(SOURCE DATA)
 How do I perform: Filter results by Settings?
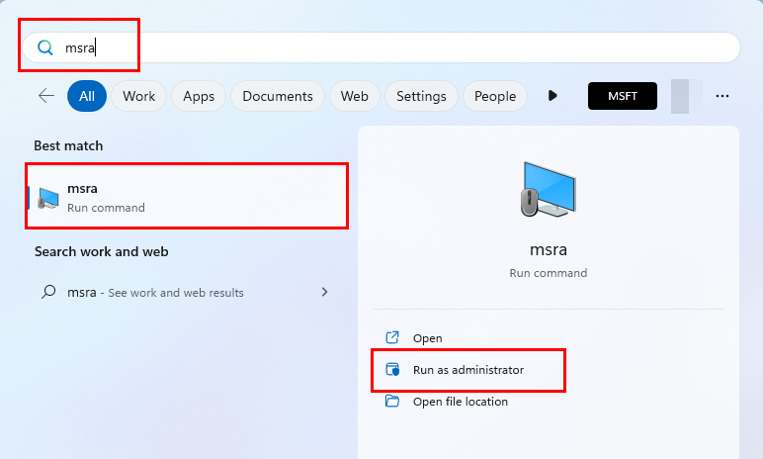coord(421,96)
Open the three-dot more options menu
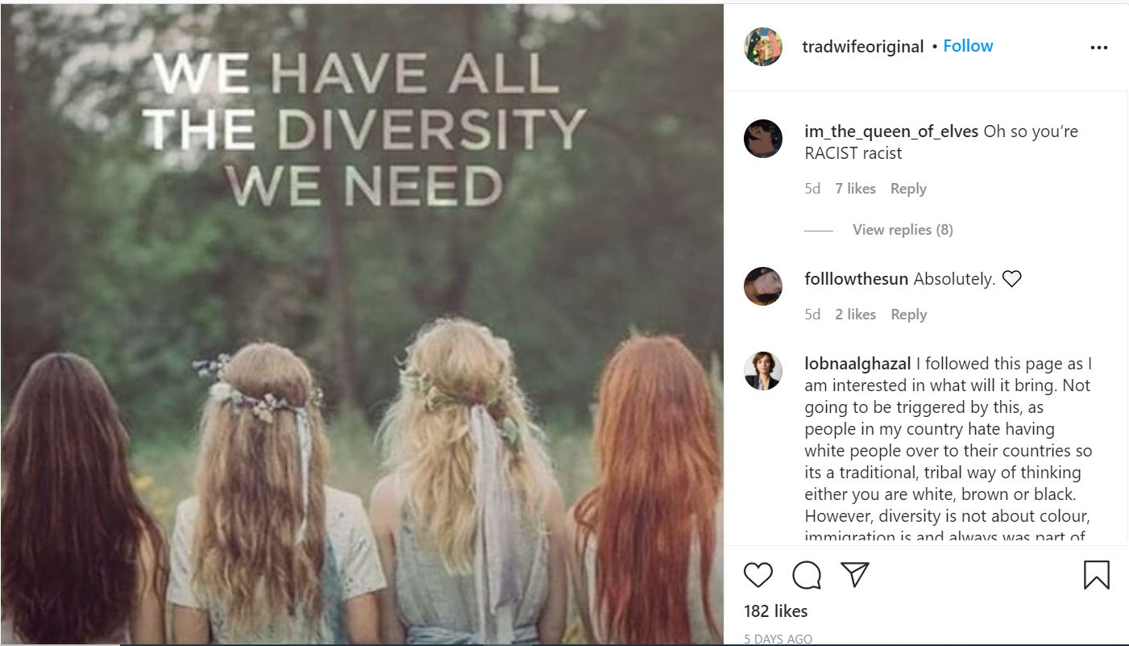The width and height of the screenshot is (1129, 646). [1099, 48]
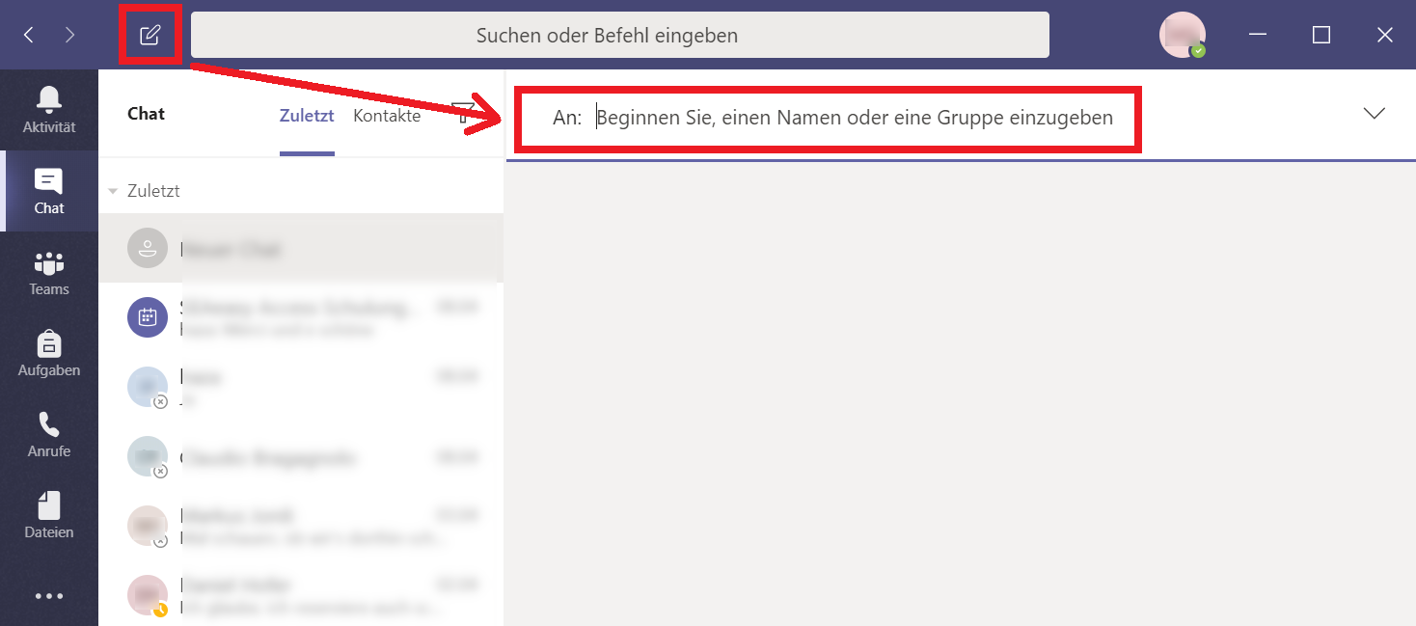The width and height of the screenshot is (1416, 626).
Task: Open the chat with the calendar icon
Action: pyautogui.click(x=299, y=317)
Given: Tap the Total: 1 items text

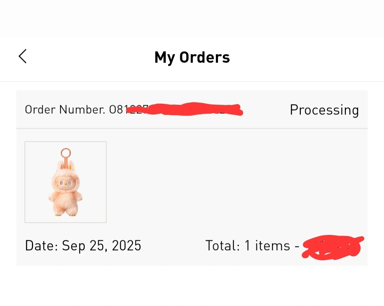Looking at the screenshot, I should (248, 246).
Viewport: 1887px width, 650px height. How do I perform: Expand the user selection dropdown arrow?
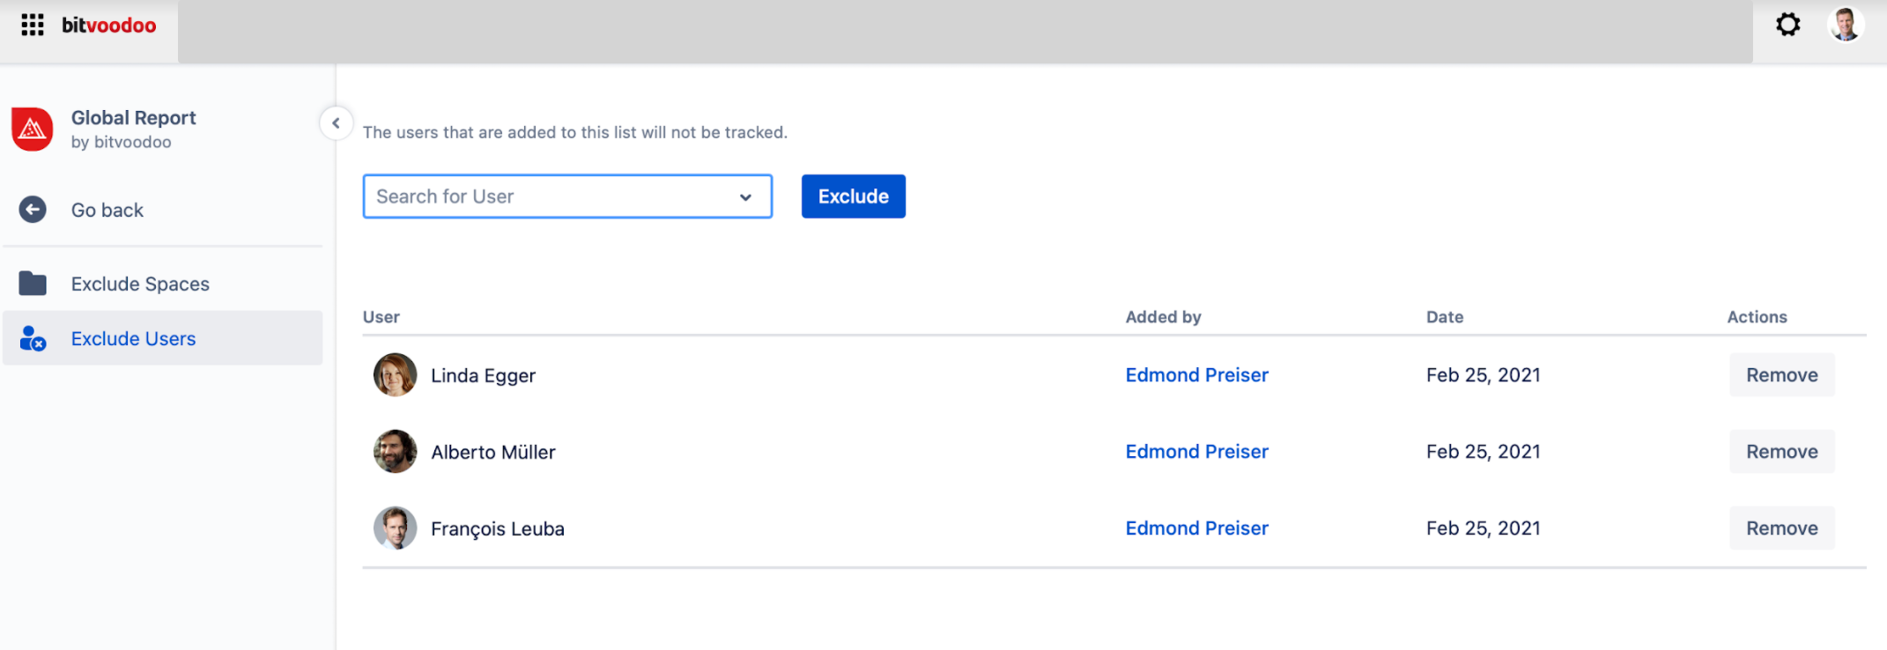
(End SOURCE DATA)
TO DO
Except for pictures, copy the records above exactly.

OUTPUT FOR THIS EXERCISE
 How do I perform: Filter results by Settings?
coord(421,96)
Open the three-dot more options menu
The width and height of the screenshot is (1129, 646). [1099, 48]
The width and height of the screenshot is (1416, 626).
Task: Open the chat with the calendar icon
Action: pyautogui.click(x=299, y=317)
Given: Tap the Total: 1 items text

Looking at the screenshot, I should (248, 246).
Viewport: 1887px width, 650px height. How do I perform: Expand the user selection dropdown arrow?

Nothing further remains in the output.